Przeczytane:2024-11-26, Ocena: 5, Przeczytałam, Wyzwanie - wybrana przez siebie liczba książek w 2024 roku, 52 książki 2024, 26 książek 2024, Książki XXI wieku, 12 książek 2024, Przeczytaj tyle, ile masz wzrostu – edycja 2024,
Któż z nas nie marzy o tym, aby poznać bliżej miasto nocą, co się wówczas zdarza, jak żyją mieszkańcy Londynu, co najbardziej lubią robić, co sprawia im radość, a co ich denerwuje, czy mają jakiekolwiek marzenia, co ich interesuje na ten nocny czas, który bywa w odbiorze z czasem bardzo różny dla nich.
Stwierdziłam, że po wnikliwie napisanym wprowadzeniu w pierwszym rozdziale zapoznam się z tematyczną treścią książki pt. ''Miasto nocą. Londyn'' nieznanego mi do tej pory autora Sukhdev Sandhu.
Zostały zamieszczone poprzedzające czarnobiałe fotografie nawiązujące do dwunastu rozdziałów, z których składa się książka.
Zauważyłam, że podczas czytania pierwszego rozdziału można się intensywnie zagłębić w przemyślenia autora dotyczące niepewności do samego końca, jak będzie wyglądała jego podróż po Londynie, gdyż podążanie śladami tego, o czym marzył, nie zawsze jest łatwe w przekazie dla czytelnika.
Uważam, że autor bardzo dobrze potrafi odnaleźć się w nieprzewidzianych sytuacjach, kiedy to społeczeństwo rozpoczyna życie nocną porą. Są do niej, co prawda z czasem przyzwyczajeni, bo nie każdy lubi pracę nocną przy byciu wytrwałym, skupionym, odważnym, aby wykonać ją dokładnie i uzyskać pozytywne jej rezultaty.
Książki tej nie czyta się, co prawda szybko, ale zawiera cenne informacje dotyczące emocjonalności, sympatyczności, samotności i należytego szacunku dla społeczeństwa, które czuje się zagubione, a potrzebują pomocy w najbardziej nieoczekiwanych dla nich chwilach.
Jestem mile zaskoczona językiem przekazu, bo ujęty zrozumiale i odnosi się wrażenie, gdyby wyruszyło się na tę wędrówkę po raz drugi to właśnie wspólnie z autorem.
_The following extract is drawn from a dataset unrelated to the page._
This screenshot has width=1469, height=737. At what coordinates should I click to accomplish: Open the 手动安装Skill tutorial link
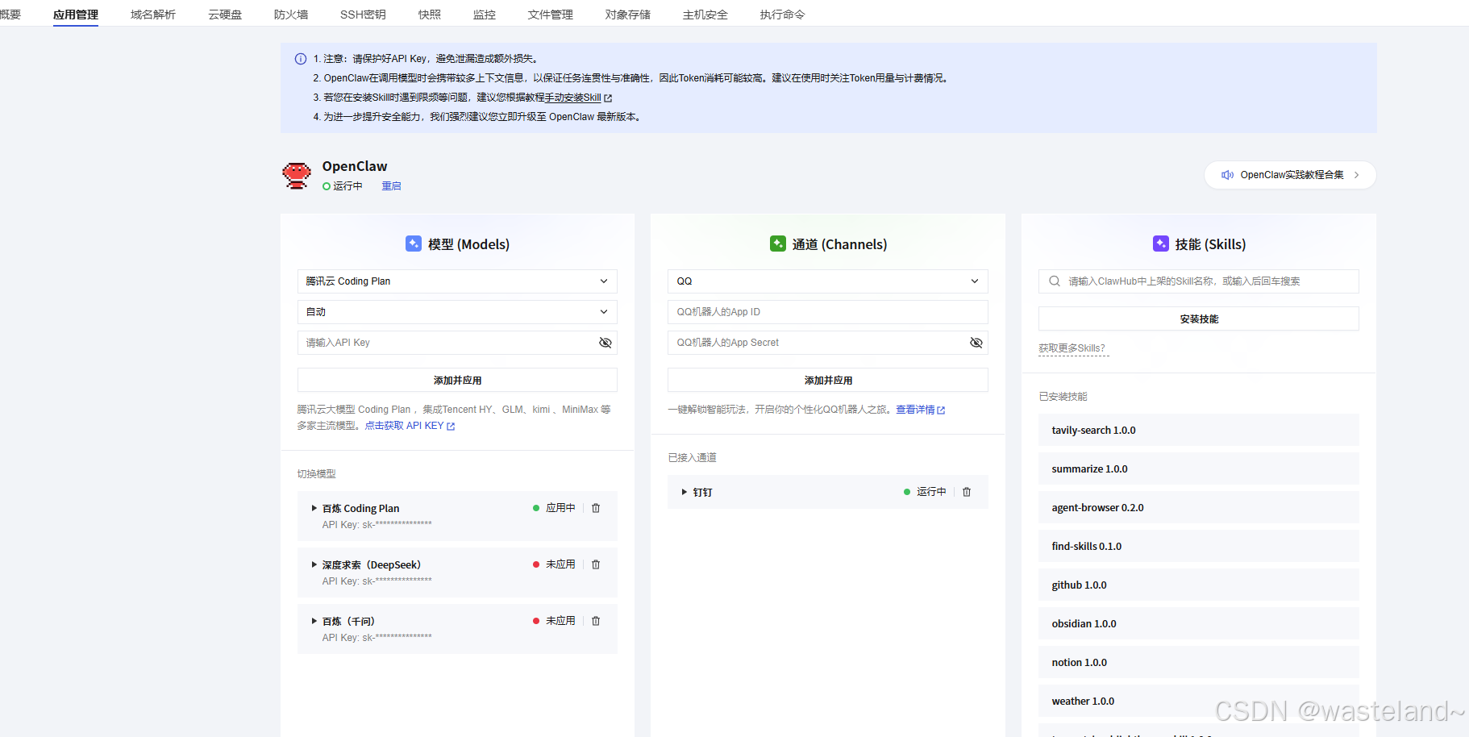tap(572, 98)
Z takim przewodnikiem, jak on na pewno nie ma mowy o zagubieniu się.
Z perspektywy spoglądania na widoki Londynu w filmach podróżniczych uświadamiamy sobie wkrótce to, że nie zawsze chcemy poznawać go od wyglądu zewnętrznego, lecz wewnątrz, bo nie wiemy, jak to, jest, w świecie ciszy, z czasem głośnego krzyku, którego nikt nie słyszy, ale za to można namalować oczami wyobraźni szkice obrazów zapamiętane ze szlaków nocnego spaceru.
Autor umiejętnie korzystał z wybranej bibliografii, osób, które pomogły, mu podczas tworzenia powstającego materiału dokumentacyjnego do książki na postawie ich opowieści mógł, zrelacjonować przeżycia jak to jest, pracować nocą zapominając o marzeniach i zmianie życia na lepsze.
Podoba mi się to, że posłowie w przekładzie Pani Ewy Ledóchowicz, zamieszczone zostały wyjaśnienia dotyczące nurtujących nas pytań pojawiające się w trakcie czytania, z jakich to powodów powstała książka i jaki był jej główny cel.
Warto przeczytać tę książkę.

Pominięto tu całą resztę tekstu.